++++ RAW DATA ++++
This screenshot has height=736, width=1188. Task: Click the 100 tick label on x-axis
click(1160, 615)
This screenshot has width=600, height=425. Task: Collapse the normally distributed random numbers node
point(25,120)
++++
++++ RAW DATA ++++
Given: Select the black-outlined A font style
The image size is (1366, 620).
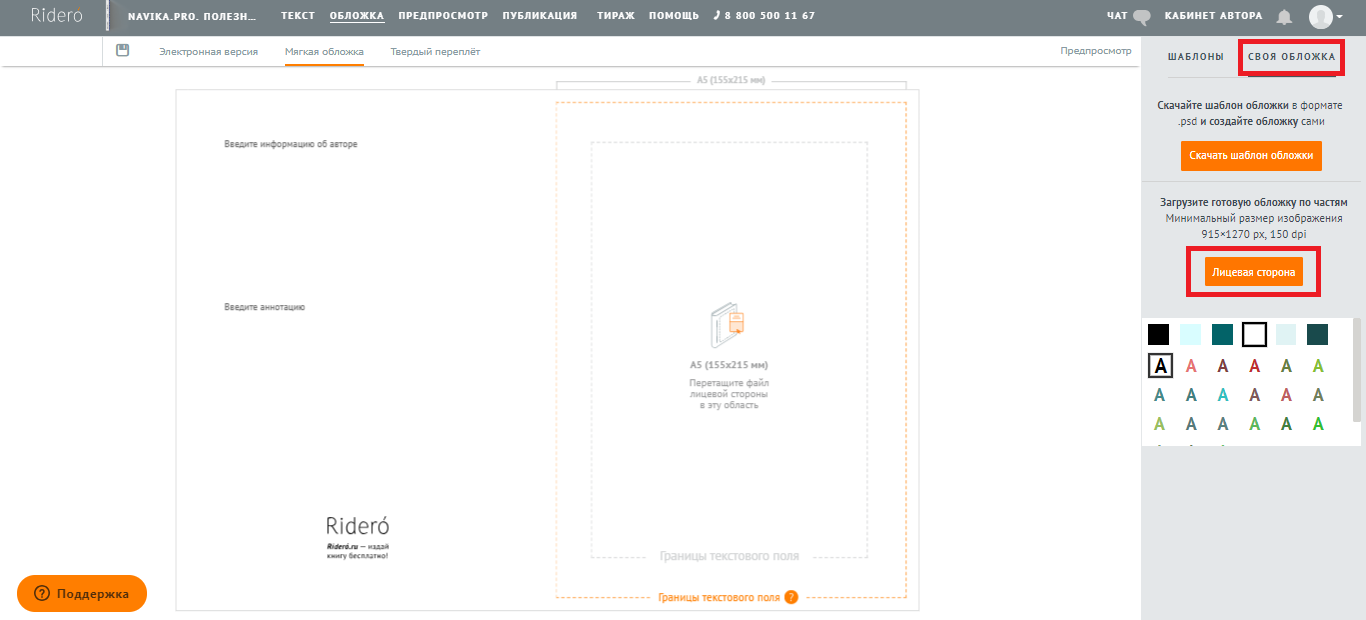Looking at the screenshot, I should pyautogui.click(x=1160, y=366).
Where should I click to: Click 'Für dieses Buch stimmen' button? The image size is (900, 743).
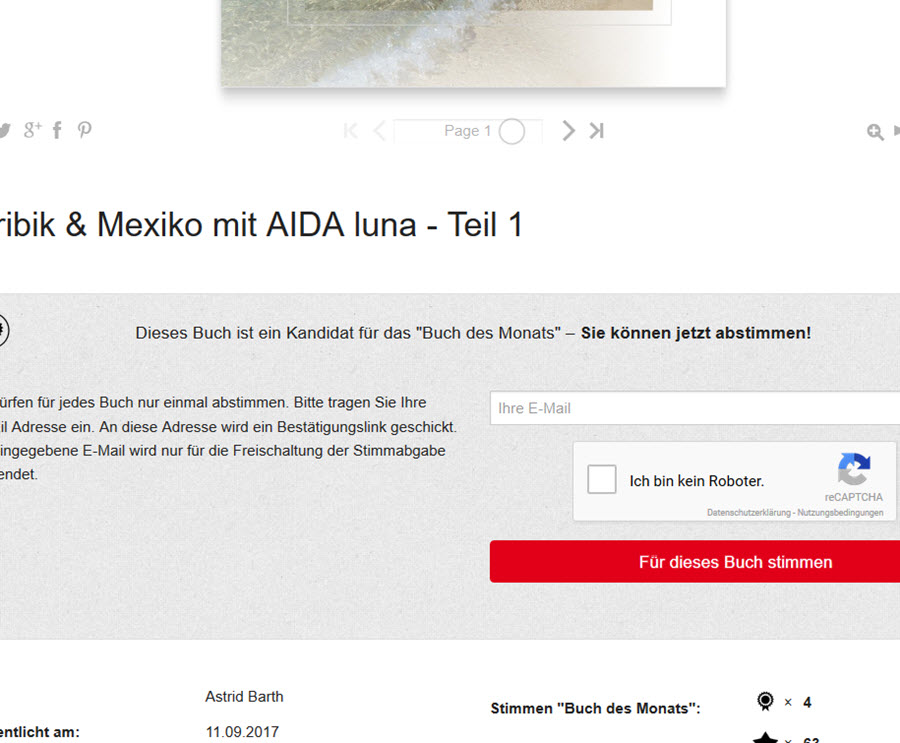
++++
++++ RAW DATA ++++
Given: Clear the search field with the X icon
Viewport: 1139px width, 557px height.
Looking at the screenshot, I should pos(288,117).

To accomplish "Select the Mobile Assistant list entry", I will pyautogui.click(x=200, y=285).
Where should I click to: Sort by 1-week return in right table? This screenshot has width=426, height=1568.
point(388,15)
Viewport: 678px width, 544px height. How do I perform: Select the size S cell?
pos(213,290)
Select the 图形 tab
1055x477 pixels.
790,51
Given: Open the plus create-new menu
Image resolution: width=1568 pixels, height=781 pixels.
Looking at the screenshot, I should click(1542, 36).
++++
PROBLEM REQUIREMENTS: Only the lines above starting at the one containing "Viewport: 1139px width, 557px height." and ending at the one containing "Given: Open the plus create-new menu", both included, are to be returned, exactly as they read.

EXERCISE RESULT:
Viewport: 1139px width, 557px height.
Looking at the screenshot, I should pos(288,117).

To accomplish "Select the Mobile Assistant list entry", I will pyautogui.click(x=200, y=285).
Where should I click to: Sort by 1-week return in right table? This screenshot has width=426, height=1568.
point(388,15)
Viewport: 678px width, 544px height. How do I perform: Select the size S cell?
pos(213,290)
Select the 图形 tab
1055x477 pixels.
790,51
Given: Open the plus create-new menu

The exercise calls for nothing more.